In a blog post Tuesday, Dallas-based iSight, in collaboration with Microsoft, said the zero-day vulnerability impacts all supported versions of Microsoft Windows and Windows Server 2008 and 2012. The software giant is readying a patch for the CVE-2014-4114 vulnerability, used for the “Sandworm” cyberattack.

The automatic fix will be part of today’s Patch Tuesday release.

The exploit has been used as part of a five-year cyberespionage campaign, according to iSight.

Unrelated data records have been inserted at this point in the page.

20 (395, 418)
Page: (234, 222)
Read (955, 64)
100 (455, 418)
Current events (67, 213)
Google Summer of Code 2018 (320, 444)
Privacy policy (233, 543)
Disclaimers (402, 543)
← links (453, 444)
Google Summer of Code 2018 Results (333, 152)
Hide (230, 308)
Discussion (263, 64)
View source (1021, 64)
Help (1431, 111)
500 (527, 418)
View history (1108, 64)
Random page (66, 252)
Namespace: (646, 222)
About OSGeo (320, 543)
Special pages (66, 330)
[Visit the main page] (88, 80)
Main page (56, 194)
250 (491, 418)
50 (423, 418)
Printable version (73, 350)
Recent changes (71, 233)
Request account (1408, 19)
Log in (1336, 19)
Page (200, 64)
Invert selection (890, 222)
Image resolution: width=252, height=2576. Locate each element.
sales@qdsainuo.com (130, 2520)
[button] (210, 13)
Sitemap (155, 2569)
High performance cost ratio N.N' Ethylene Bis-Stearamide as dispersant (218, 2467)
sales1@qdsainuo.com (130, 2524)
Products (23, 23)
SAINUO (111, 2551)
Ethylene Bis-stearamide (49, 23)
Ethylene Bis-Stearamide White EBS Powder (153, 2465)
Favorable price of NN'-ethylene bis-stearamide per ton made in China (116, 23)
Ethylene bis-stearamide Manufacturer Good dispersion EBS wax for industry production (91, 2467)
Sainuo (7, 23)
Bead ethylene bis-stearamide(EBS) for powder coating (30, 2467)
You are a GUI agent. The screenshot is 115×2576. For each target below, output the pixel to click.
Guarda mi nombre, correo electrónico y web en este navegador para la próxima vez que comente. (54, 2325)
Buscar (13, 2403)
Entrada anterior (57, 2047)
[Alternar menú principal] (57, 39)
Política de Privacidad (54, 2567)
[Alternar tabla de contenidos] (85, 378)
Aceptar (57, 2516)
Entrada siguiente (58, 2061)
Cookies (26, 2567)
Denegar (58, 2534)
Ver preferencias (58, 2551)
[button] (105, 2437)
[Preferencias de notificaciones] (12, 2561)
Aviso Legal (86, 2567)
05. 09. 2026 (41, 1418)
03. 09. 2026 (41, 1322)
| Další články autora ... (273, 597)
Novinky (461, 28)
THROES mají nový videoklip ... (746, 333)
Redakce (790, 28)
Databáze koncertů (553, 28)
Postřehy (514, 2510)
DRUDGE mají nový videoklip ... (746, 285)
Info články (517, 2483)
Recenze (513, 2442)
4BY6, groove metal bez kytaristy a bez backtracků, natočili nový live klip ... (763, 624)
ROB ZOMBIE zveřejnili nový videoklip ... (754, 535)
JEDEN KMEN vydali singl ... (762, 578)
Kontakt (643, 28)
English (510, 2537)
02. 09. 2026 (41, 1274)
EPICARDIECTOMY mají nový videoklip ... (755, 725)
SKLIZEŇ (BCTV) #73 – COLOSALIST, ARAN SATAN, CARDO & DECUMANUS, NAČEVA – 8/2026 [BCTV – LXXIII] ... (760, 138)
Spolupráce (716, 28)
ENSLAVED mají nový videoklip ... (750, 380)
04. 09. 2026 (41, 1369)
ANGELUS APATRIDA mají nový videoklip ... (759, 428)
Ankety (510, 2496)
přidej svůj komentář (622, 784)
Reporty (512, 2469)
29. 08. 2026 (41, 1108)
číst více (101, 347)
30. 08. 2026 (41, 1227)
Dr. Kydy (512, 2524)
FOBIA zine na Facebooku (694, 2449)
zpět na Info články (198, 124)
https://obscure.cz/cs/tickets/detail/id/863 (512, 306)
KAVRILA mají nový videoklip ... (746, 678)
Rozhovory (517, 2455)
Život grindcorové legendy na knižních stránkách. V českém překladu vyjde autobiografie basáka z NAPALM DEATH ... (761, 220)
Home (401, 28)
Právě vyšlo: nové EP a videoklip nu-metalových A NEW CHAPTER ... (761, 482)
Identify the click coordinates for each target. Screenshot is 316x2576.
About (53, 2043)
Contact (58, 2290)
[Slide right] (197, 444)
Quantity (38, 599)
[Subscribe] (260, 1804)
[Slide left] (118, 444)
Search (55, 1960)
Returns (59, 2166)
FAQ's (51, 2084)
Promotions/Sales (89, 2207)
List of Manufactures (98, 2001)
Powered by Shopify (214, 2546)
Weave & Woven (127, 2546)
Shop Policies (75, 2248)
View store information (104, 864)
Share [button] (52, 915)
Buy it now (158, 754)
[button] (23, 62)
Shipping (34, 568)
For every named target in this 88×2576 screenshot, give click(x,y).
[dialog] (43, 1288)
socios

The hackers, dubbed the “Sandworm team” — based on coded references to the science fiction series ‘Dune” — have been monitored by iSight from late 2013 to the present day, although the campaign appears to have been in action since 2009. Spear phishing with malicious files attached is one of the favored methods of infiltrating computer systems, and other exploit methods include the use of BlackEnergy crimeware, as well as Microsoft’s Windows zero-day flaw.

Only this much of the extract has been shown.